Normal and cancer stem cells of the human female reproductive system
1 Programa de Doctorado en Ciencias Bioquímicas, Facultad de Química, Universidad Nacional Autónoma de México, Mexico City, Mexico
2 Facultad de Química, Biología de la Reproducción, Universidad Nacional Autónoma de México, Mexico City, Mexico
3 Unidad de Investigación Médica en Enfermedades Oncológicas, Hospital de Oncología, Centro Médico Nacional Siglo XXI IMSS, Mexico City, Mexico
4 Unidad de Investigación Biomédica en Cáncer, Instituto de Investigaciones Biomédicas, Universidad Nacional Autónoma de México, San Fernando No. 22, Col. Sección XVI, Tlalpan 14080, Mexico City, Mexico
5 División de Investigación Básica, Instituto Nacional de Cancerología, Secretaría de Salud, San Fernando No. 22, Col. Sección XVI, Tlalpan 14080, Mexico City, Mexico
Reproductive Biology and Endocrinology 2013, 11:53 doi:10.1186/1477-7827-11-53Published: 19 June 2013
The female reproductive system (FRS) has a great capacity for regeneration. The existence of somatic stem cells (SSC) that are likely to reside in distinct tissue compartments of the FRS is anticipated. Normal SSC are capable of regenerating themselves, produce a progeny of cells that differentiate and maintain tissue architecture and functional characteristics, and respond to homeostatic controls. Among those SSC of the FRS that have been identified are: a) undifferentiated cells capable of differentiating into thecal cells and synthesizing hormones upon transplantation, b) ovarian surface epithelium stem cells, mitotically responsive to ovulation, c) uterine endometrial and myometrial cells, as clonogenic epithelial and stromal cells, and d) epithelial and mesenchymal cells with self-renewal capacity and multipotential from cervical tissues. Importantly, these cells are believed to significantly contribute to the development of different pathologies and tumors of the FRS.
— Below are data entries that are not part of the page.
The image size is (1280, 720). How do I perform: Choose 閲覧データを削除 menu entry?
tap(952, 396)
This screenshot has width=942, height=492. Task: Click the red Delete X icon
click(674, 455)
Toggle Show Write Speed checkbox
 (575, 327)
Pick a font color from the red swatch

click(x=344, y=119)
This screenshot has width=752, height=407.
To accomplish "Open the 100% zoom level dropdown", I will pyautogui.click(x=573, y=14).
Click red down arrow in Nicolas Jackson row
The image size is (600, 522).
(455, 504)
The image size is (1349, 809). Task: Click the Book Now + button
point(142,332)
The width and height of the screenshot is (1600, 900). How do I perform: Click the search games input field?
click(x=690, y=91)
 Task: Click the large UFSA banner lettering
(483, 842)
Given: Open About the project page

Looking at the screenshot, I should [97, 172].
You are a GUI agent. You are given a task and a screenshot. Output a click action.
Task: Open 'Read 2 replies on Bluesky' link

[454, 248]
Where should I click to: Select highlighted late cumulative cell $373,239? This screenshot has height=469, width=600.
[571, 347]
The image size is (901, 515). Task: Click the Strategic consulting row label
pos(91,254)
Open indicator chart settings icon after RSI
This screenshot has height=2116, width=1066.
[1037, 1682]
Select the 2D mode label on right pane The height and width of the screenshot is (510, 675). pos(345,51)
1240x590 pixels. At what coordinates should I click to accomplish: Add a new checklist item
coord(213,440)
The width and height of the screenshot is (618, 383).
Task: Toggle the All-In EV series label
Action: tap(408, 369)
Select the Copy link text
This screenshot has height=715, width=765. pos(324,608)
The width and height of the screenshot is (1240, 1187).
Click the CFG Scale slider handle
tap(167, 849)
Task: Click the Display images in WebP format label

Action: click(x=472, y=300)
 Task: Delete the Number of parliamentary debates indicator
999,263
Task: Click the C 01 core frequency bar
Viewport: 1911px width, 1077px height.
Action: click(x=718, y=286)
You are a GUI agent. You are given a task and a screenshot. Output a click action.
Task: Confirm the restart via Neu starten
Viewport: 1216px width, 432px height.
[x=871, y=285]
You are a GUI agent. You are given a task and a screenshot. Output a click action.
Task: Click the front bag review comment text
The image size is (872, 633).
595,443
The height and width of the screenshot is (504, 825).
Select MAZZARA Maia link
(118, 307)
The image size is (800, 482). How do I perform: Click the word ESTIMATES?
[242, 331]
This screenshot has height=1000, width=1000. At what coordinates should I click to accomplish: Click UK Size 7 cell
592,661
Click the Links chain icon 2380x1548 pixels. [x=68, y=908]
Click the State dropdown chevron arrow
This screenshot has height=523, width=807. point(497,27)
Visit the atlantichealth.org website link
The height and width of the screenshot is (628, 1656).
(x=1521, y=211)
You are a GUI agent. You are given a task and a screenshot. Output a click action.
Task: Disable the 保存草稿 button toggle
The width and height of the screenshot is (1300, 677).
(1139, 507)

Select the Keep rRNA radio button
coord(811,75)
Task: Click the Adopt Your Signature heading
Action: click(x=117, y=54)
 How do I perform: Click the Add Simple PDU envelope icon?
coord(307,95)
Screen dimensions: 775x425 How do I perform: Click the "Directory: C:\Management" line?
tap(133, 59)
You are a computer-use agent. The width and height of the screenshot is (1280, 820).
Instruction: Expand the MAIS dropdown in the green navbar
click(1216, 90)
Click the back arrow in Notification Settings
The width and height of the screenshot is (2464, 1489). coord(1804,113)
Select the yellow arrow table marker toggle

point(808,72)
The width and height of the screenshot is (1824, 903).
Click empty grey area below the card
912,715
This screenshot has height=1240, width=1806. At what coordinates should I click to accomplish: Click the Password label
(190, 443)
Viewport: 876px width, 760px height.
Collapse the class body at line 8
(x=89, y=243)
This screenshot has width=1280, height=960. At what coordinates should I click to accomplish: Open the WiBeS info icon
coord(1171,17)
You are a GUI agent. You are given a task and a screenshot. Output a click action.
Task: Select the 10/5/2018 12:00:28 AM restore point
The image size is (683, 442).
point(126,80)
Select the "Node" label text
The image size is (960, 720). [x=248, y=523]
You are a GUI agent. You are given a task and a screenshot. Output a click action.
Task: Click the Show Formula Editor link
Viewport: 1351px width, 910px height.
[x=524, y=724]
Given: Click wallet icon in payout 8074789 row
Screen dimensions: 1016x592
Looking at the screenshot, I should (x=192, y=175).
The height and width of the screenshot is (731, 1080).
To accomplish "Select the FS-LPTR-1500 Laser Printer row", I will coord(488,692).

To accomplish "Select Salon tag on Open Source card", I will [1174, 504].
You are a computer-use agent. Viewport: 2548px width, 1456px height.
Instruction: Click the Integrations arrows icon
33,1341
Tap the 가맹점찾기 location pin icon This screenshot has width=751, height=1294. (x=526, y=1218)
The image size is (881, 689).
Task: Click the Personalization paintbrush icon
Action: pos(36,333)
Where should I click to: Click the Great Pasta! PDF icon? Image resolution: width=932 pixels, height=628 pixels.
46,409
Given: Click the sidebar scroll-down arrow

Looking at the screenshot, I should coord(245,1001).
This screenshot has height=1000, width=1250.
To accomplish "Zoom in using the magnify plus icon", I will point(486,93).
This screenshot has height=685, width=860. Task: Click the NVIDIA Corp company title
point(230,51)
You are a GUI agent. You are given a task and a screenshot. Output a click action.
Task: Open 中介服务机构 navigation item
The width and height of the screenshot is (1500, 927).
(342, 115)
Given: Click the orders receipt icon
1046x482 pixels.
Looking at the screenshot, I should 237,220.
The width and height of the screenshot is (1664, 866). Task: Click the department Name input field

It is now widely accepted that cancer stem cells (CSC) are at the origin of many tumors. They are capable of regenerating themselves, produce a progeny that will differentiate aberrantly and do not respond adequately to homeostatic controls. Several cell surface antigens such as CD44, CD117, CD133 and MYD88 have been used to isolate ovarian cancer stem cells. Clonogenic epithelial and stromal endometrial and myometrial cells have been found in normal and cancer tissues, as side population, label-retaining cells, and CD146/PDGF-R beta-positive cells with stem-like features. In summary, here we describe a number of studies supporting the existence of somatic stem cells in the normal tissues and cancer stem cells in tumors of the human female reproductive system.